Ein dritter Lösungsansatz ist nur noch befristet möglich: Im Netz von T-Mobile Deutschland gibt es über einen speziellen Zugang (APN — Access Point Name; Übergang vom Mobilfunknetz in ein anderes Netz) öffentliche IP-Adressen für mobile Endgeräte. Über den DynDNS-Service der Firma Dynamic Network Services sind diese Adressen über das Internet erreichbar. Allerdings wird dieser Zugang demnächst — voraussichtlich im Jahr 2008 — vom Netzbetreiber deaktiviert, da öffentliche IP-Adressen knapp werden. Hinzu kommt, dass das Endgerät dabei in keiner Weise vor Spam- oder Denial-of-Service(DoS)-Angriffen aus dem Internet geschützt ist. Neben erheblichen Funktionseinschränkungen können hier außerdem extrem hohe Kosten anfallen, da der Endgeräte-Inhaber bei der Datenübertragung via GPRS auch jedes empfangene Kilobyte bezahlen muss.

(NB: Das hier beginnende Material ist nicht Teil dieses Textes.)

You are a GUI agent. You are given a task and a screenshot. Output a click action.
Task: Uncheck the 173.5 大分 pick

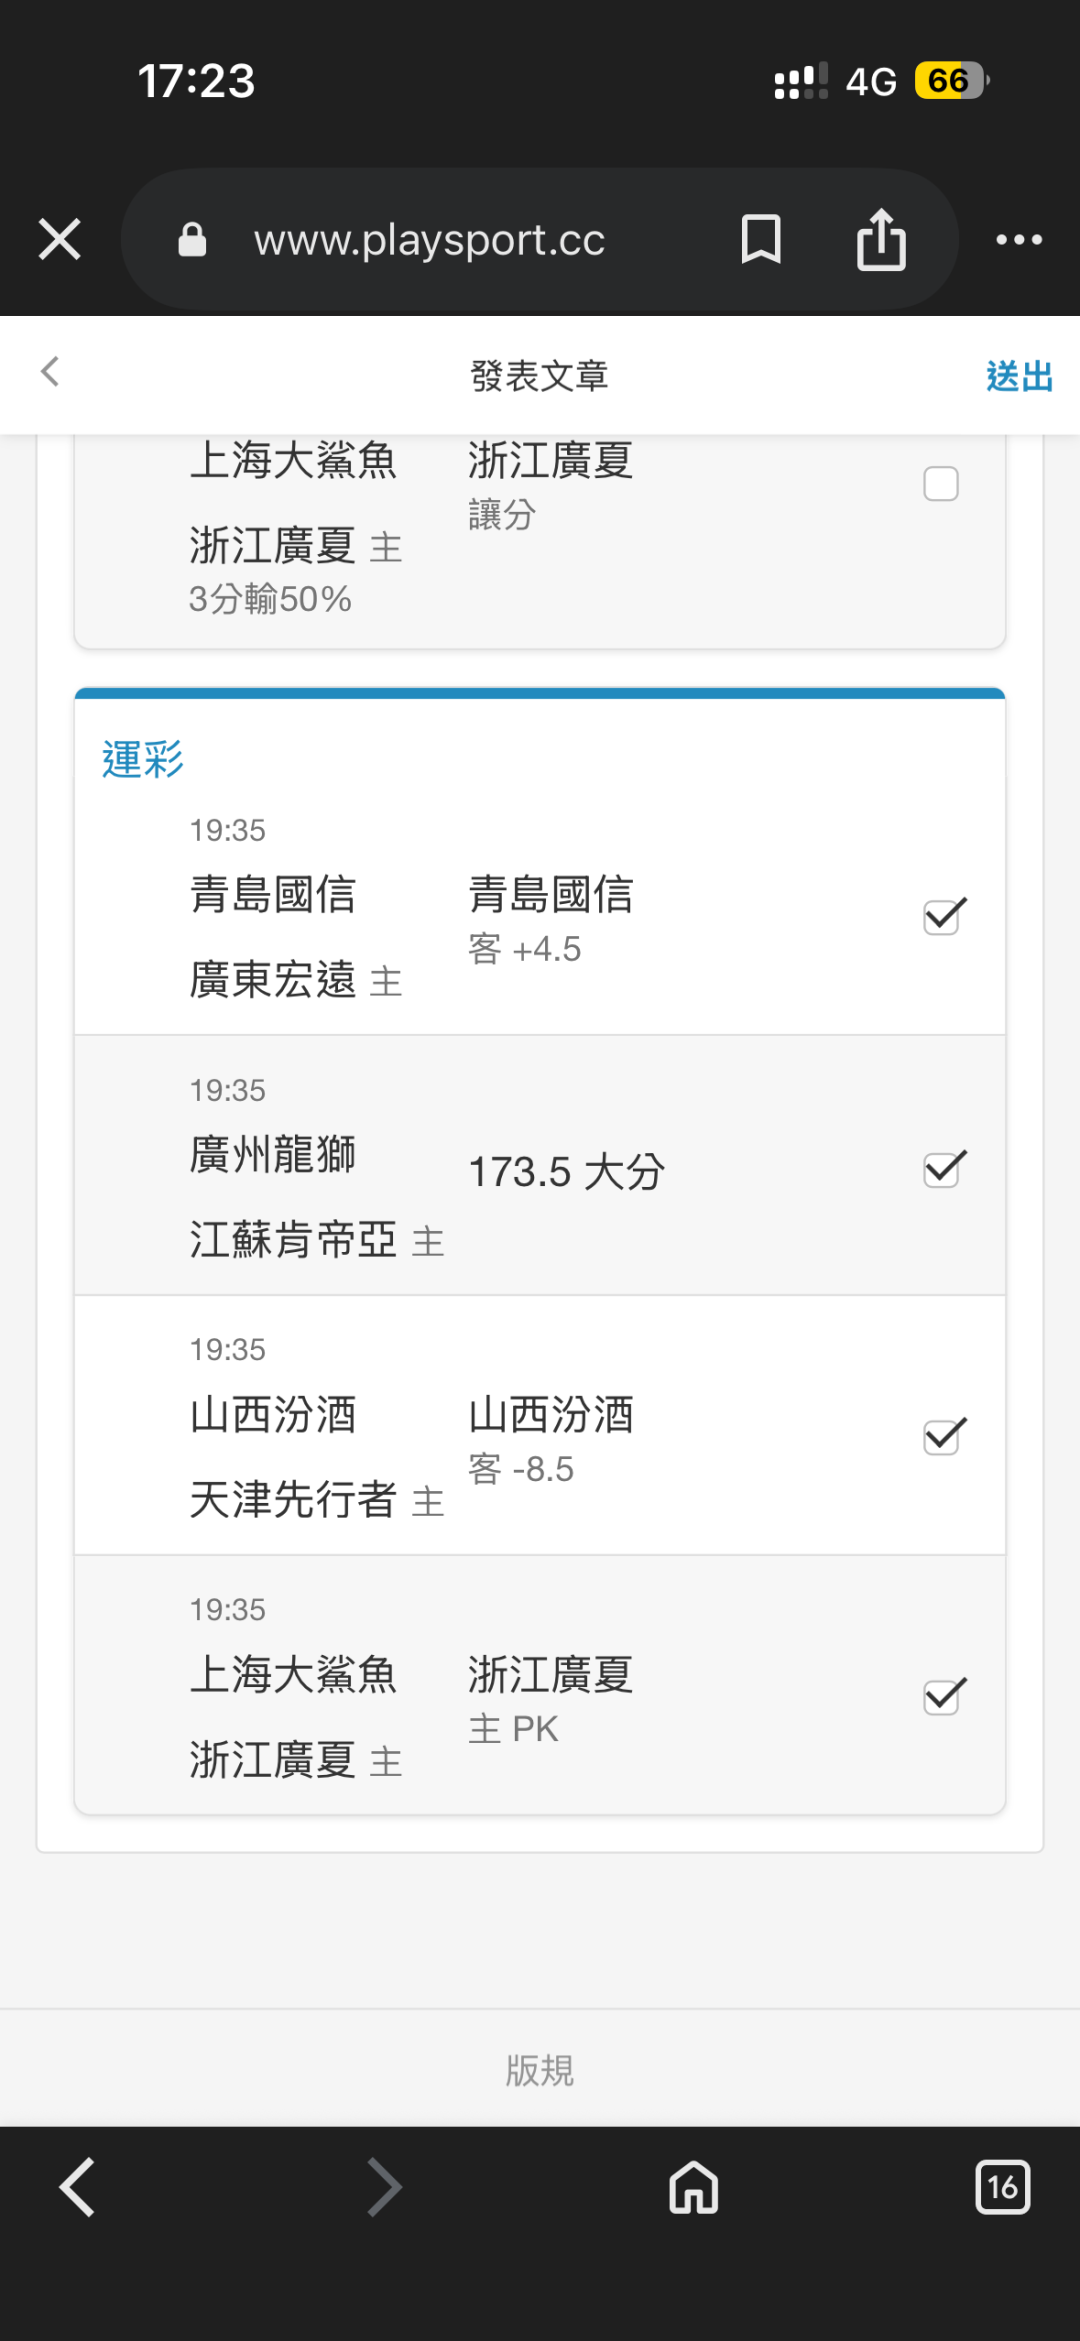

Die deutschen Mobilfunk-Netzbetreiber haben diese Mängel erkannt und bieten größeren Kunden spezielle Zugänge zu ihrem Netz an, und zwar ohne die aufgeführten Einschränkungen: Dabei teilt ein RADIUS-Server (Remote Authentication Dial-In User Service) dem mobilen Endgerät stets die gleiche, feste IP-Adresse zu. Durch die Einrichtung von gesicherten Zugängen zum Mobilfunknetz (FrameRelay, IPSec) ist außerdem der Schutz vor unerwünschtem Datenverkehr gewährleistet. Für hochverfügbare Anwendungen lässt sich zusätzlich ein redundanter Zugang zu mehreren GGSNs (Gateway GPRS Support Nodes) der Netzbetreiber nutzen. Außerdem bieten die Netzbetreiber entsprechende Service Level Agreements für industrielle Anwendungen an — allerdings war diese Lösung bislang nur Großprojekten vorbehalten: Je nach Provider sind IP-Adressen nur in größeren Stückzahlen ab etwa 100 IP-Adressen erhältlich; hinzu kommen Einrichtungskosten von teilweise über 1000 Euro bei einer Realisierungsdauer von mehreren Monaten.

CA709-03-grafik1_tm_04.jpg
Bild 1. Einschränkungen des öffentlichen Mobilfunknetzes bei IP-Verbindungen: Zugriff vom Internet ist nicht möglich, da die mobilen Endgeräte durch Firewall und NAT (Network Address Translation) geschützt sind.